● WHAT TO WORK ON:
1. Could you edit the plantar fasciitis text, starting at "Lean forward onto" and stopping after "again. Do this for 2-minute intervals.", so that "tennis ball" becomes "golf ball"?
2. Can you pick up the plantar fasciitis text after its final sentence and write what comes next?

● TEXT BLOCK:
==========
Conservative treatment works most of the time for plantar fasciitis. However, if you are getting recurring episodes of plantar fasciitis and you notice that your one or both of your shoes are wearing down on the inside, you should seek medical advice. Your recurring plantar fasciitis could be due to an instability in your ankle.
Ice is a natural anti-inflammatory, and it can be very helpful in controlling pain. Apply a cloth-covered ice pack to the painful area for 20 minutes at a time, 3 to 4 times a day.
Over the counter medication such as ibuprofen can provide pain relief and decreased inflammation. Some people benefit from taking NSAIDs regularly for a few weeks to keep the inflammation controlled. However, if you are taking prescription medications, you may want to speak with your physician or a pharmacist before adding anything new regularly.
Calf Stretches -
Lean forward with both hands on a wall, bring the foot that is not painful forward and place it on the floor with your knee bent, leaving the painful foot flat on the floor with the knee straight behind you.
Lean forward onto the front leg to control the amount of stretch in the heel and calf muscle. Hold for 10 seconds, repeat 5 times.
Rolling Stretch -
Sitting up tall in a chair, put a tennis ball, frozen water bottle, rolling pin, foam roller, or anything that you can roll and stretch the bottom of your foot on.
Push the bottom of your foot down and roll back and forth and side to side to loosen and stretch the fascia. Do this for 2-minute intervals.
Place a small towel on the floor, and use your toes to scrunch up the towel, spread the towel back out and scrunch with your toes again. Do this for 2-minute intervals.
Sit on a chair and cross your painful leg over your opposite knee in a figure 4 position.
Pull the toes and the ball of the painful foot up toward your ankle until a stretch on the bottom of the foot is felt. Hold for 10 seconds, repeat 5 times.
There are several over the counter shoe inserts that provide extra arch support and relieve stress on the plantar fascia. Adding some extra padding to your shoes can help reduce pain in the foot, heel, and ankle. They can also be a proper treatment for supporting weakened arches in the foot.
Heel lifts or cups are also recommended to reduce the tension on the plantar fascia and decrease heel pain and foot pain. They are inserted inside the shoe under the heel.
These splints keep your foot splinted at a 90-degree angle to prevent your heel cord and plantar fascia from shortening during the night while you sleep.
==========
(Saved data entries)
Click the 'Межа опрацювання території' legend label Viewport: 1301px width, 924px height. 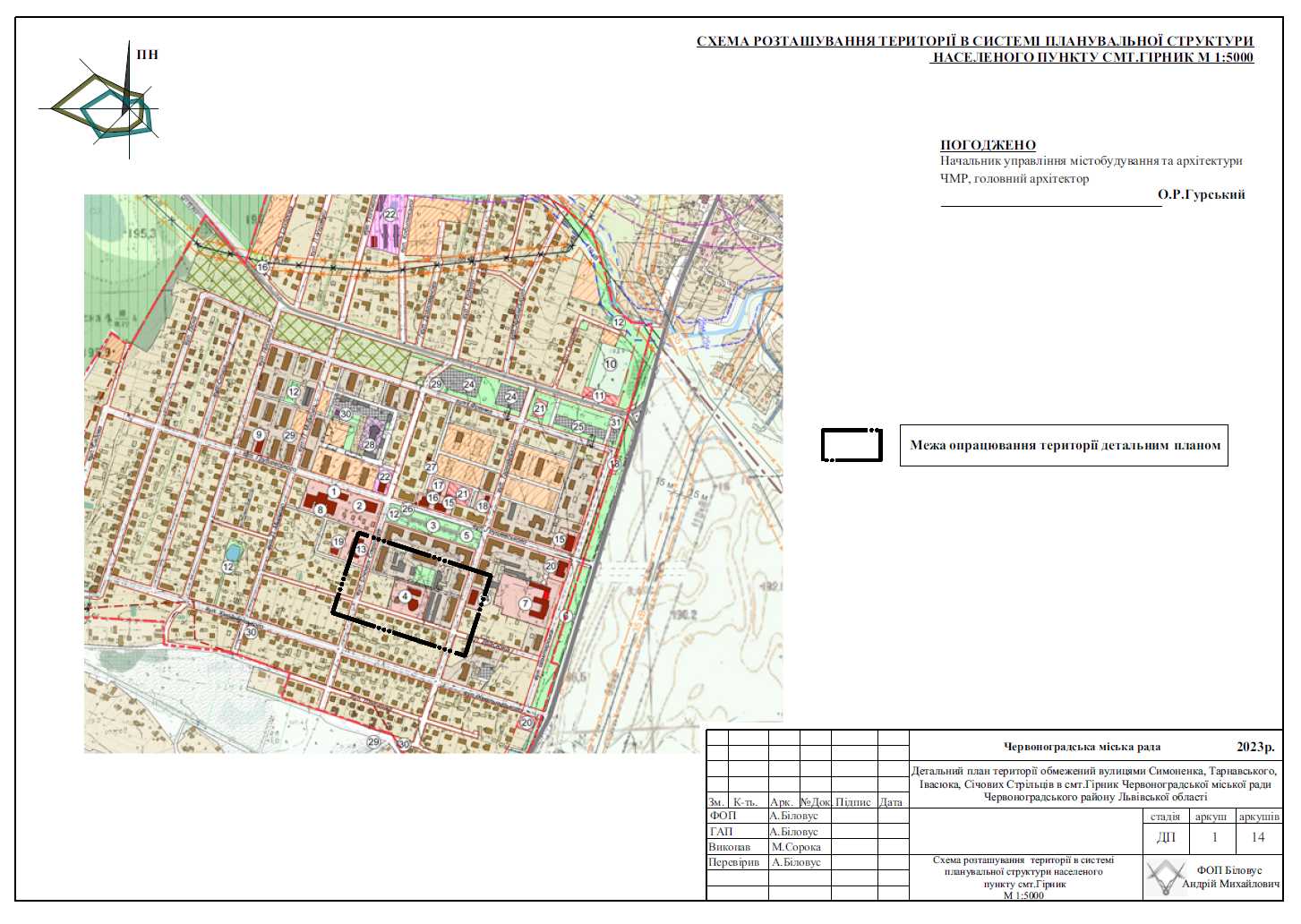pos(1064,445)
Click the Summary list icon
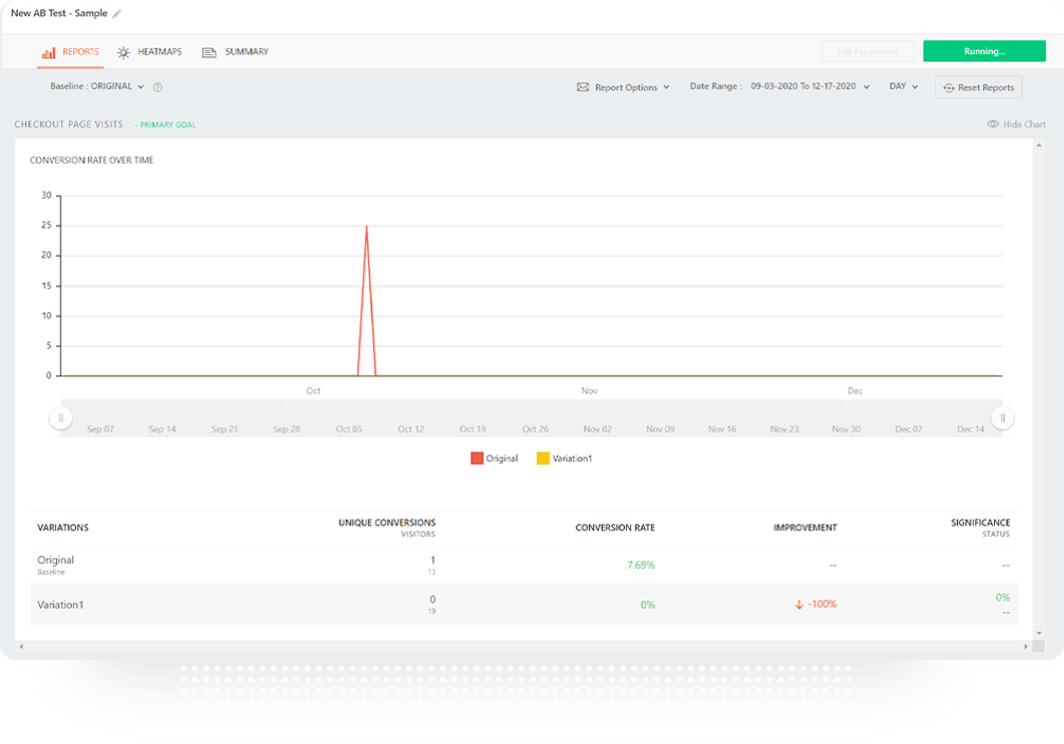Viewport: 1064px width, 744px height. tap(209, 52)
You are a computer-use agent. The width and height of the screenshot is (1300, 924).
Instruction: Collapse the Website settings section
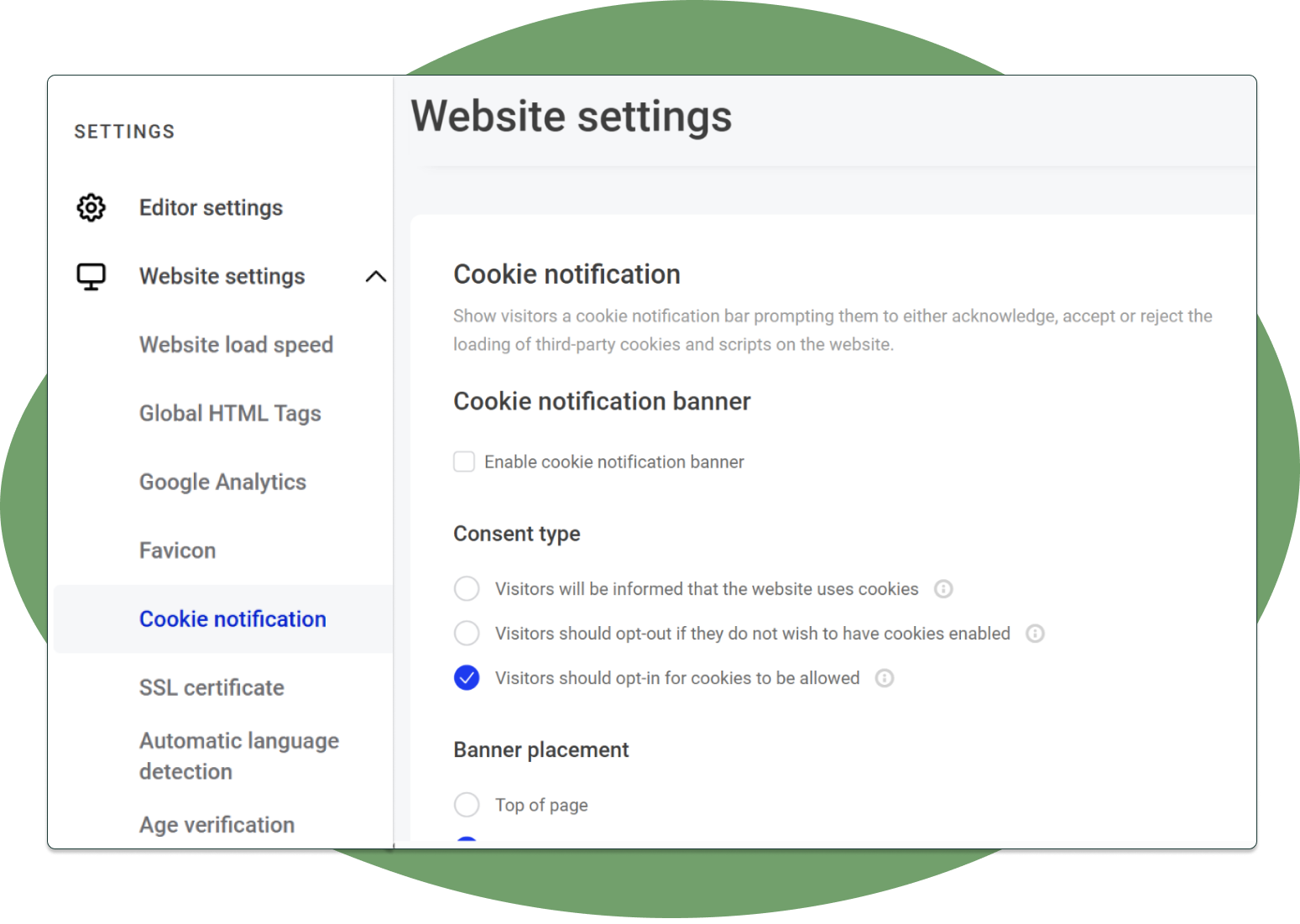click(376, 276)
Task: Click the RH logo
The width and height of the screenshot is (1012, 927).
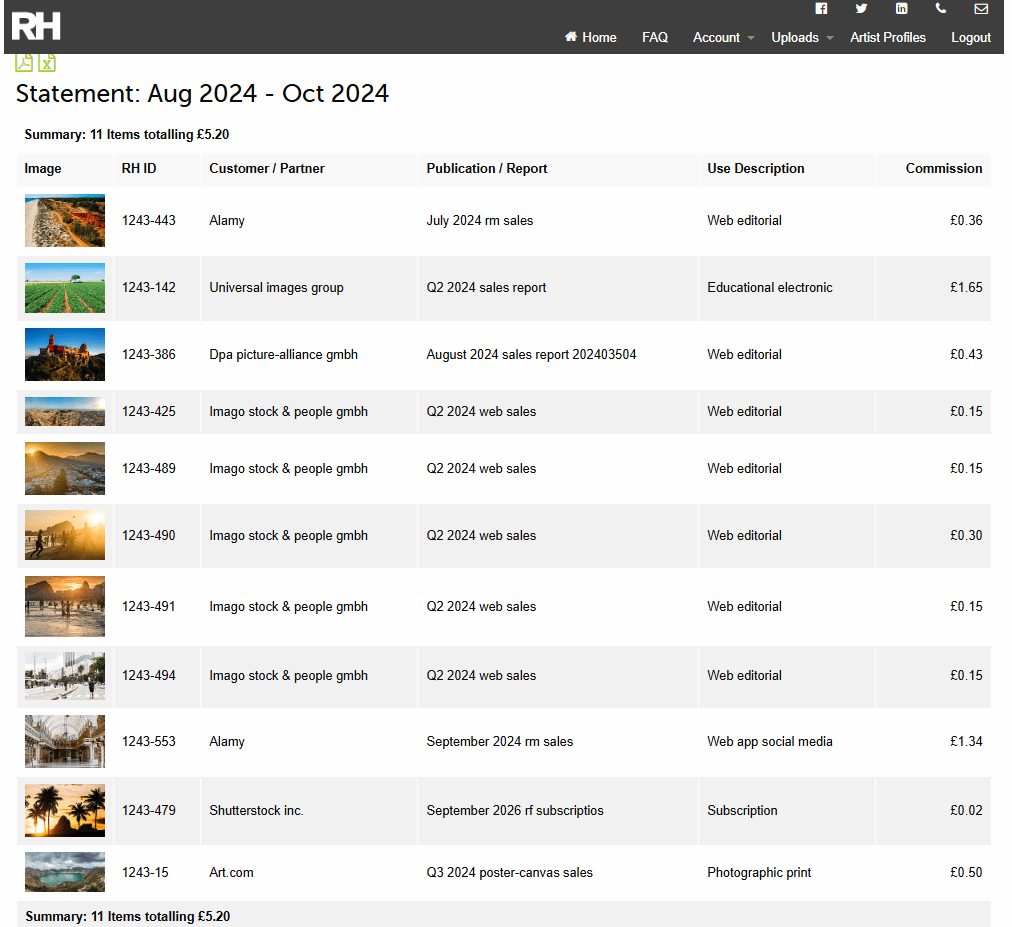Action: click(x=36, y=24)
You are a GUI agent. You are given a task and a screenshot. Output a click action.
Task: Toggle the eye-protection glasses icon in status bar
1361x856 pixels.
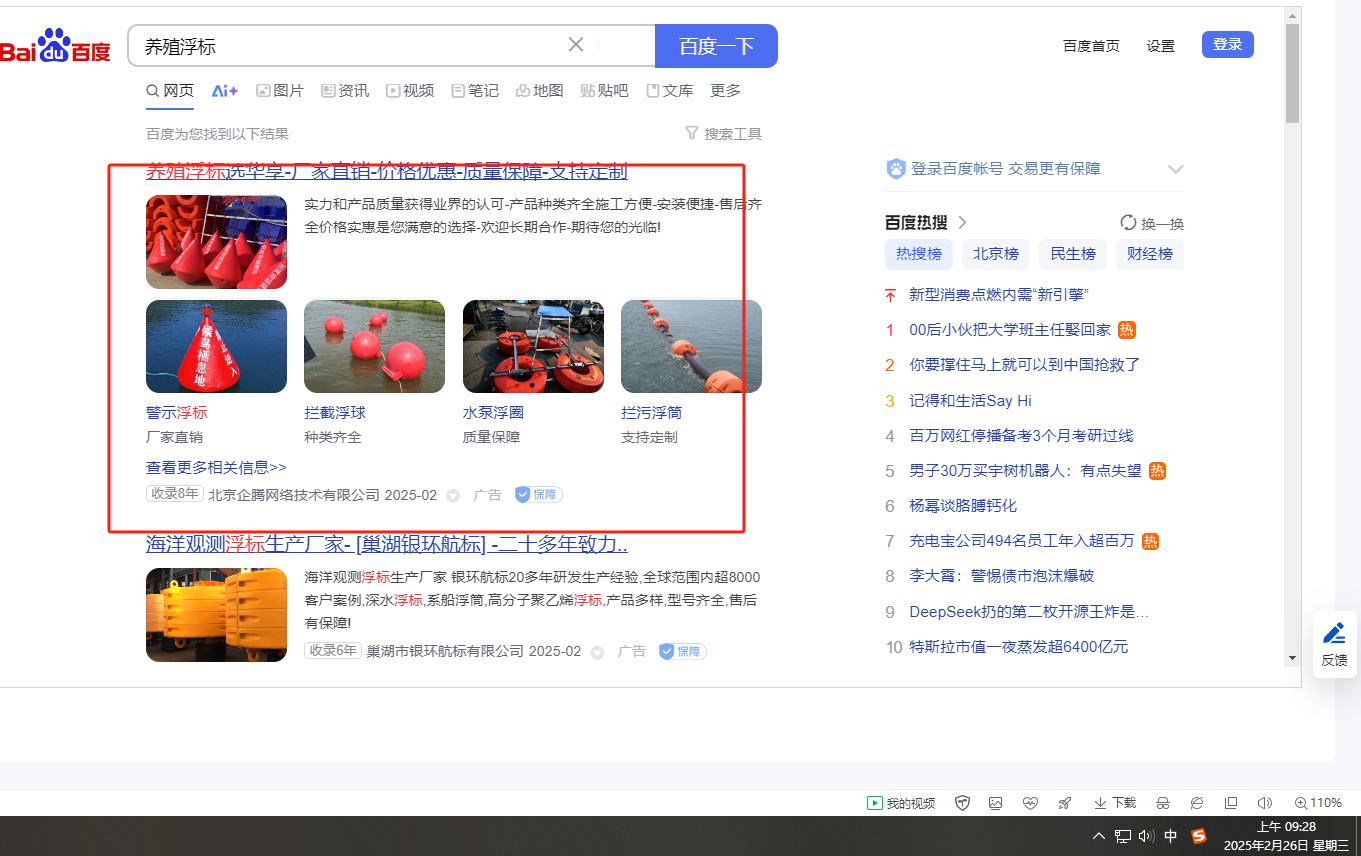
==========
● ANSWERS TO THE PROBLEMS:
1.
Lean forward onto the front leg to control the amount of stretch in the heel and calf muscle. Hold for 10 seconds, repeat 5 times.
Rolling Stretch -
Sitting up tall in a chair, put a golf ball, frozen water bottle, rolling pin, foam roller, or anything that you can roll and stretch the bottom of your foot on.
Push the bottom of your foot down and roll back and forth and side to side to loosen and stretch the fascia. Do this for 2-minute intervals.
Place a small towel on the floor, and use your toes to scrunch up the towel, spread the towel back out and scrunch with your toes again. Do this for 2-minute intervals.

2.
They can be very bulky, but they are an effective treatment. The good news is once the pain resolves, you can stop wearing it.
For stubborn cases of plantar fasciitis or if ankle pain persists after the fasciitis has resolved, your doctor may recommend Physical Therapy. Your therapist can address ankle instability by prescribing exercises to strengthen the weakened muscles and stretch the shortened ones.
Ultrasound may also be used to treat heel pain, and pain in the plantar fascia.
Passive stretches, massage therapy, and joint mobilization can also be performed by the therapist to ease pain and restriction in the plantar fascia, loosen up the joints of the heel and arch of the foot, and decreased inflammation.
Any pain that affects your feet is going to have an impact on the quality of your daily living. Wearing supportive footwear and replacing your shoes when they get worn down is vital to good foot and ankle health. Keeping your feet healthy and pain-free is key to avoiding days of painful suffering.
However, sometimes even despite the best of care, things can go wrong. The plantar fascia can become inflamed; it can cause foot, ankle, or heel pain and make your life miserable. Refer to the measures listed above for conservative care and perform them regularly.
Decreasing inflammation, increasing flexibility, and improving foot support should provide relief of your symptoms over six months. However, if you find that conservative measures are not providing relief, then talk to your doctor about other treatment options such as physical therapy, cortisone injections, extracorporeal shockwave therapy (EST), or acupuncture.